A fluid and relaxed location shooter, George could literally shoot from the hip while appearing to be disinterested in the subject. It took a lot of practice to develop this skill, necessary to avoid alarming primitive peoples, who often feared that photographic images imprisoned their spirits. There was a lot of respect for his subjects, and their feelings mattered. Often there would be a friendly conversation (in Spanish or in Norwegian) during the session – this helped everyone relax and develop a good relationship, which showed in the images.

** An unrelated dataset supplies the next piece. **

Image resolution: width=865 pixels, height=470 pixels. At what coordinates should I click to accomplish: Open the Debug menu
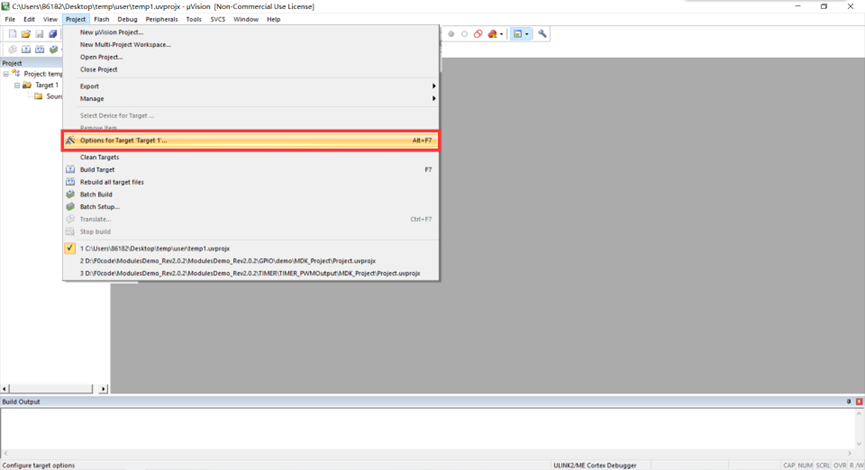[127, 19]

Working with minimal equipment, Wallace captured natural candid photos with great sensitivity and presence. He used only available light and a steady hand braced against his own body and nearby objects, and occasionally a mini-tripod. Using slow dense films for their image quality, he preferred BW - AGFA 100 and Kodachrome 25 slide films. His images were always in focus, with great DOF, in spite of overcast days, rapidly moving streams, and dark interiors.

Wallace did all of his own printing in BW, or Cibachrome for color. He was a perfectionist, discarding almost everything he printed. It was expensive. It took forever. It drove the family nuts. Most of his photographic archive was destroyed in a fire in 1989, but negatives and slides from rural Mexico (four years on every road on the map) and from Norway were spared. (Some are posted to illustrate the Aperture Guide.) Selected Mexican photos were published in “The Mexican Cookbook”, written and illustrated by George and Inger Wallace, published by Nitty Gritty in 1971 (we are considering reprinting it again ourselves). In 1979 he exhibited the first color prints (Cibachromes) ever accepted by Photo Gallery International in Tokyo.

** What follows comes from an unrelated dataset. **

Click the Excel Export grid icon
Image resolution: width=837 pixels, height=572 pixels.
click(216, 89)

Wallace had triple MA degrees in the Physical Sciences, a BA in Math, and taught Photography (as a science) at San Jose State University in California. He invented the ExpoDisc to help photo students get perfect exposures with slide film. The handy ExpoAperture Depth of Field Guide gave them quick answers for Depth-of-Field problems, letting them shoot at least 4x faster than autofocus cameras would allow. Many years were spent perfecting these tools (the Perfect Picture Kit), designed to be used together, but they did not catch on in his lifetime. He wrote (completed only weeks before his death, but never published) “Photography the Wallace Way”, a short handbook of photo concepts and techniques derived from his extensive study with Ansel Adams and a lifetime of analysis. It explains and simplifies fundamental classic elements now neglected by many students of photography. A devoted teacher, George Wallace had innumerable international students whom he taught without fee on the internet. (A Minolta website is dedicated to his memory.)

George Wallace was an expert with the Zone system, having studied two years full-time as a scholarship student with Ansel Adams, Minor White, and Edward Weston in the 1940's. The photo above shows George Wallace and Edward Weston at Point Lobos, Carmel, Calif, in 1948.

Note:

George Wallace was not a fan of early digital photography. Diane Wallace realized that the ExpoDisc technology enabled dramatic improvements in digital images and workflow. After her father's death in May of 2001, she guided the company into the era of digital photography by developing a line of ExpoDisc products for digital camera applications. Its current success is due to widespread enthusiasm of many professional and amateur photographers, and to extensive coverage in digital photo publications.